[[ DATA TO PROCESS open ]]

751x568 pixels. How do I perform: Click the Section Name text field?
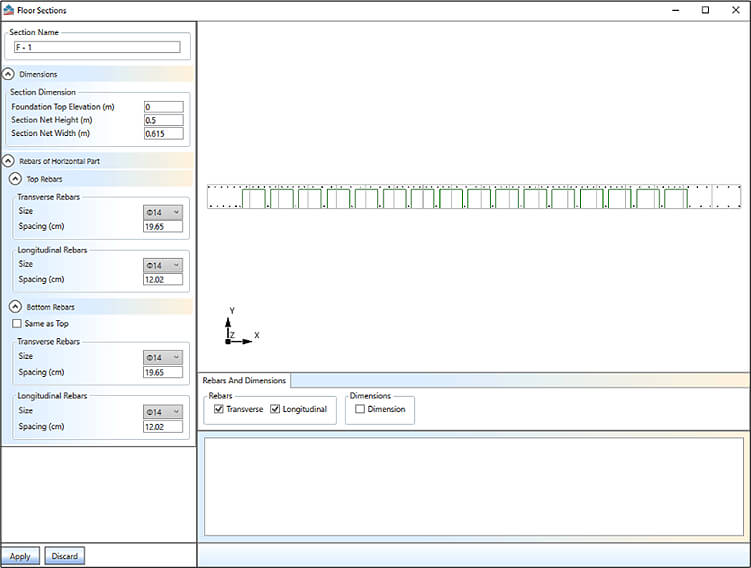click(96, 47)
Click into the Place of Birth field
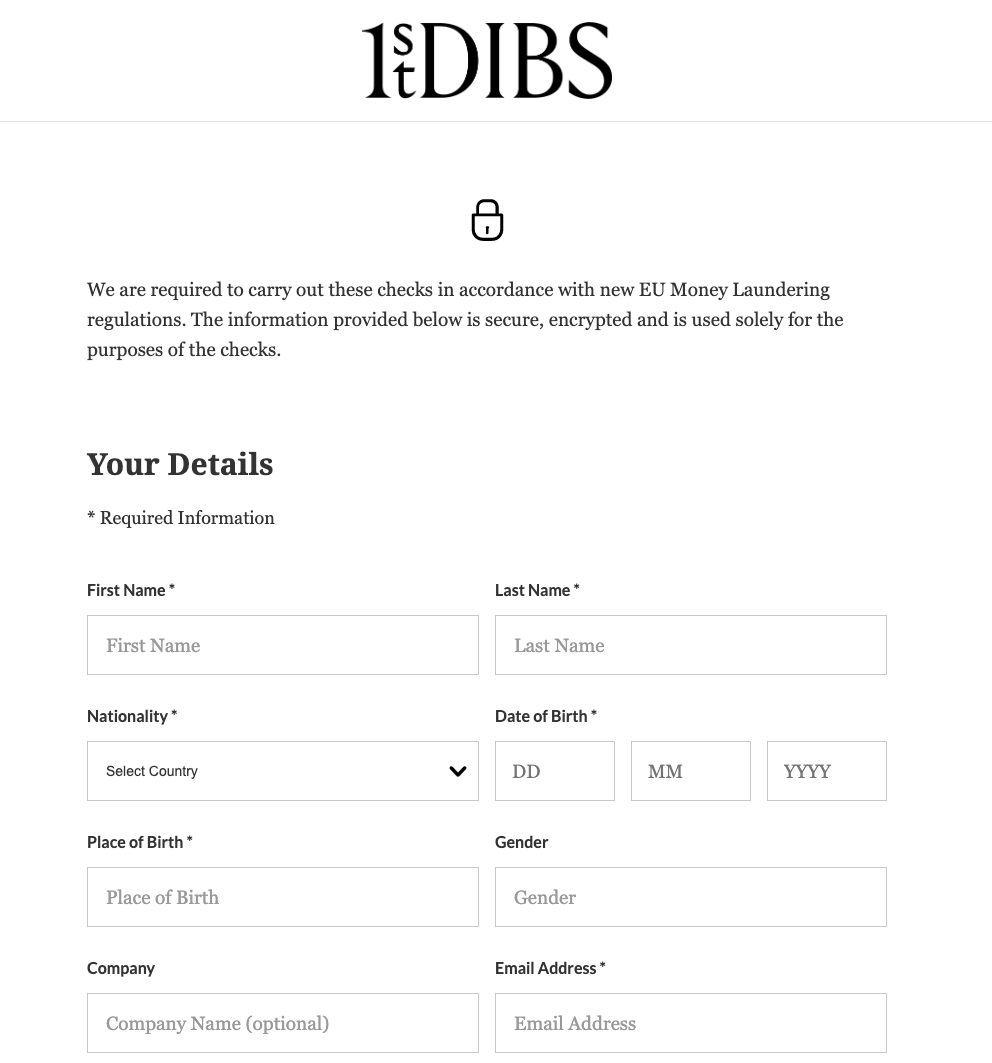The image size is (992, 1063). 283,897
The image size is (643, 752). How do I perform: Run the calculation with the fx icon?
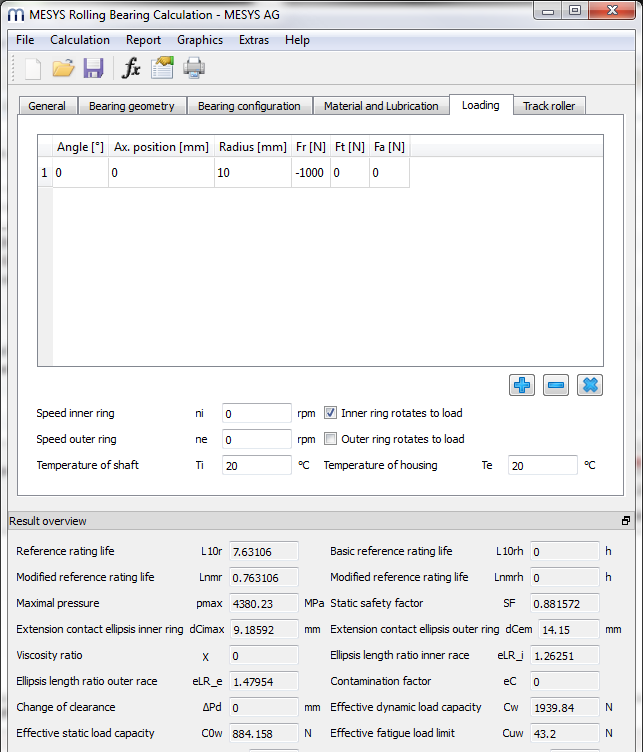[131, 68]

[[ DATA TO PROCESS closed ]]

Without including any picture, copy the listing above exactly and in full.

■ ANSWER TO THIS EXERCISE ■
751x568 pixels. How do I perform: Click the Section Name text field?
click(96, 47)
Click into the Place of Birth field
The image size is (992, 1063). 283,897
The image size is (643, 752). How do I perform: Run the calculation with the fx icon?
[131, 68]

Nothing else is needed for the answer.